Partendo da queste premesse riportate nel report, la Germania e il Regno Unito si trovano ad affrontare il più grande divario di flessibilità; seguono Danimarca, Grecia, Irlanda, Paesi Bassi e Spagna. Solo Norvegia, Finlandia e Svezia sembrano in grado di colmare il gap con facilità: in questi Paesi la distanza è infatti minore, grazie al maggior accesso all’energia idroelettrica, ma anche per la presenza di mercati della flessibilità ben consolidati.
L’Italia, insieme alla Francia, secondo il report si trova in una condizione migliore rispetto ad altri Paesi vicini, ma entrambe le nazioni sono comunque chiamate a incrementare gli sforzi, se vogliono attrarre gli investimenti in flessibilità che saranno necessari da qui al 2030. La Svizzera ha un gap relativamente ridotto, nonostante la sua struttura di governance regionale porti a uno scarso coordinamento sulle politiche da implementare.
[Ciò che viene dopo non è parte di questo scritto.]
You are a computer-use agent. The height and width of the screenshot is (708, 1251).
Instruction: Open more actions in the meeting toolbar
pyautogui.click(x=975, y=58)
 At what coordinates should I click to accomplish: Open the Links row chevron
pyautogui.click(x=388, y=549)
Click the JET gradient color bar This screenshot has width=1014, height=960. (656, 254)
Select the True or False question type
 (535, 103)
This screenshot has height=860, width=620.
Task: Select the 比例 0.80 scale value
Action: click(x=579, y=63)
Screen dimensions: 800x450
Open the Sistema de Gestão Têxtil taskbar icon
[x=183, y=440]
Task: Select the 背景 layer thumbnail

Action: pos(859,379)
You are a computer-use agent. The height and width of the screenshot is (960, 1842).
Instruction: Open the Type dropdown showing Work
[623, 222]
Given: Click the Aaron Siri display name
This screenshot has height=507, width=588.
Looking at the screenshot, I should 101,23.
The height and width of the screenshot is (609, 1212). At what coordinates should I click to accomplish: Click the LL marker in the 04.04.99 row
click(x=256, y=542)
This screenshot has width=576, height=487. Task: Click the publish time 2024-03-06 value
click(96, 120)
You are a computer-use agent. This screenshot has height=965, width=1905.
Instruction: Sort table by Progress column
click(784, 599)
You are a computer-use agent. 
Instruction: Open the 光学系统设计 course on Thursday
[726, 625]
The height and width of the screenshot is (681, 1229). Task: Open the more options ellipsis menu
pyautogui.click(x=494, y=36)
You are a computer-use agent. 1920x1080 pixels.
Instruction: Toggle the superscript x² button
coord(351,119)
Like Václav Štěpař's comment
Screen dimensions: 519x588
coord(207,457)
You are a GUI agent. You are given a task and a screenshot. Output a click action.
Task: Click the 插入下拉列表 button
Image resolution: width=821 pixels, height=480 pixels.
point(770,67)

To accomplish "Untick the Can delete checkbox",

La Polonia si trova invece nelle prime fasi della transizione energetica, con importanti ostacoli da superare per recuperare i fondi necessari a finanziare gli interventi di miglioramento dell’accesso alla rete.
Nel report sono incluse anche sotto-classifiche basate sui fattori socioeconomici e tecnologici che sostengono o ostacolano gli investimenti nella transizione energetica. Aumentare il livello di sostegno alle tecnologie abilitanti, come per esempio investendo in infrastrutture di ricarica dei veicoli elettrici e contatori intelligenti, è una delle strategie da adottare per incrementare la flessibilità e quindi contribuire a colmare il gap: lo studio conferma che alcuni Paesi già stanno cogliendo questa opportunità.
Dalla prima edizione del report ETRI nel 2019, la Germania e il Regno Unito hanno registrato i miglioramenti più significativi in termini di “attrattiva per gli investitori”, dimostrando di avere, con le giuste politiche di contesto, il potenziale per attrarre investimenti nella transizione energetica, colmare il divario di flessibilità e creare reti di fonti rinnovabili ad alta intensità.
La situazione italiana
Nell’ultimo decennio, in Italia, si è registrata una costante crescita nella generazione eolica e solare: il trend è stato confermato anche nel 2022, quando la produzione di energia da queste due tipologie di fonti è passata dal 14 al 15%. Questo, tuttavia, non basta: per raggiungere, entro il 2030, l’obiettivo del 49% di output da energie rinnovabili, sarà necessario un aumento della produzione eolica e solare pari a 48 TWh.
In generale, lo scorso anno la produzione rinnovabile italiana ha coperto il 32% dei consumi annui, rispetto al 36% del 2021, con una decrescita principalmente dovuta a una riduzione dell’idroelettrico.
La diffusione dei veicoli elettrici, nel nostro Paese, resta inferiore all’1%, rappresentando approssimativamente il 4% di tutte le nuove immatricolazioni (dati simili al 2021), sebbene l’infrastruttura di ricarica stia perseguendo uno sviluppo continuo.
In materia di edifici, le pompe di calore coprono circa il 10% del mercato italiano, mentre è invece radicato l’utilizzo di contatori smart.